Employers and clinicians have the same aims and employers going direct enables new and aligned relationships. The intermediaries haven’t served employers’ needs, Mitchell said.

CPR, meanwhile, is pivoting its energy from payment reform to regulation. 

“Our shared agenda for 2023 is to push hard by playing the policy card,” Caballero said. “The marketplace interventions that we and others have been working on for a decade have made incremental changes in the system, but we have some significant issues that we think only state policy intervention will be able to help with.”

Knowing that not all states will be amenable to the same policies, CPR has developed five menus of policy options ranging from penalties for engaging in anticompetitive behavior to price regulation. It intends to start by focusing efforts in three states to identify what policy interventions might work best in each of those states and to push for adoption of those policies.

“We are seeing evidence that this can be a winning strategy,” she said. “Purchasers in states like Indiana, Montana, Colorado and a variety of others are definitely coalescing around the idea that outside forces need to be deployed to help address the issue of high commercial prices.”

CPR still believes that value-oriented payments are essential to lowering America’s health cost crisis. 

“They are very much an element to address affordability, but it’s not the only ingredient,” Caballero said. “But addressing high prices that undermine the potential of alternative payment models is also an ingredient.”

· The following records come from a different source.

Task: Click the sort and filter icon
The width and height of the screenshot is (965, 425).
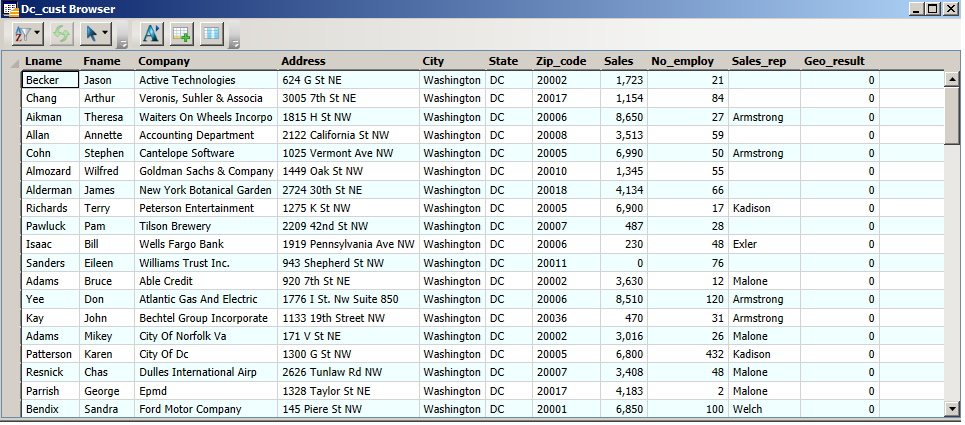Action: [x=24, y=34]
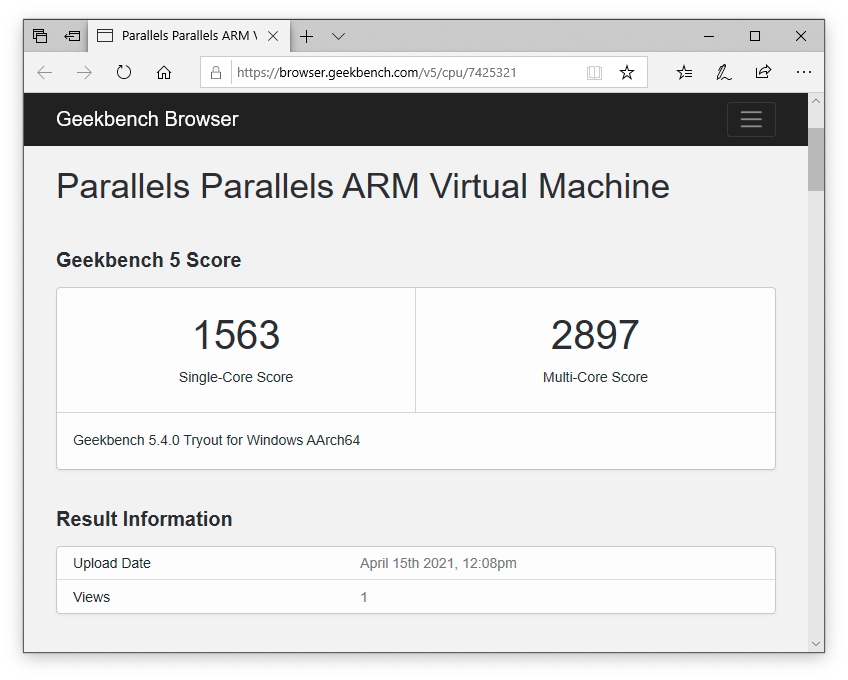Open the tabs you've set aside
The width and height of the screenshot is (848, 680).
pos(40,36)
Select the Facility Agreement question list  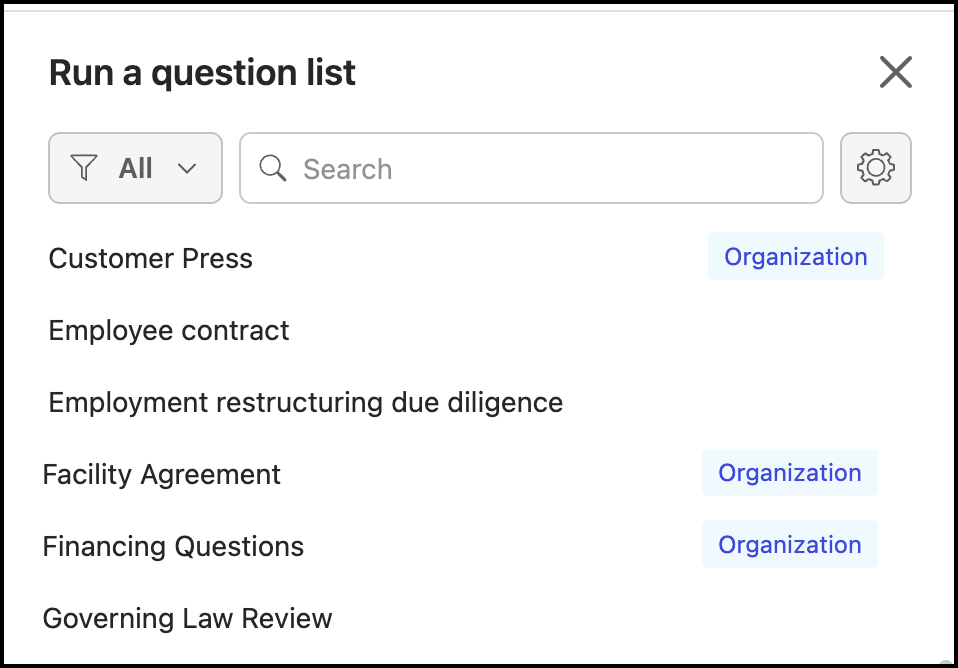(x=162, y=474)
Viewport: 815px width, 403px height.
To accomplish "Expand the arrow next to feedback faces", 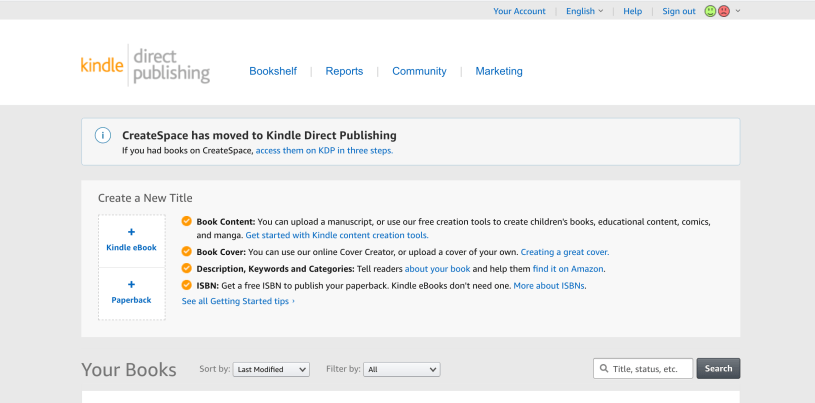I will [x=738, y=11].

100 years of change in one decade

Johnson thinks forces from the marketplace will change healthcare delivery more in the next decade than it has in the last century, and the industry may be reshaped along the way. 

“There’s no doubt it will be a messy decade,” he said. “We’ve been making incremental changes and don’t have a lot to show for it. This increases the likelihood that it will be more of a catastrophic-level change like Medicare bankruptcy or a collapse of the provider system.”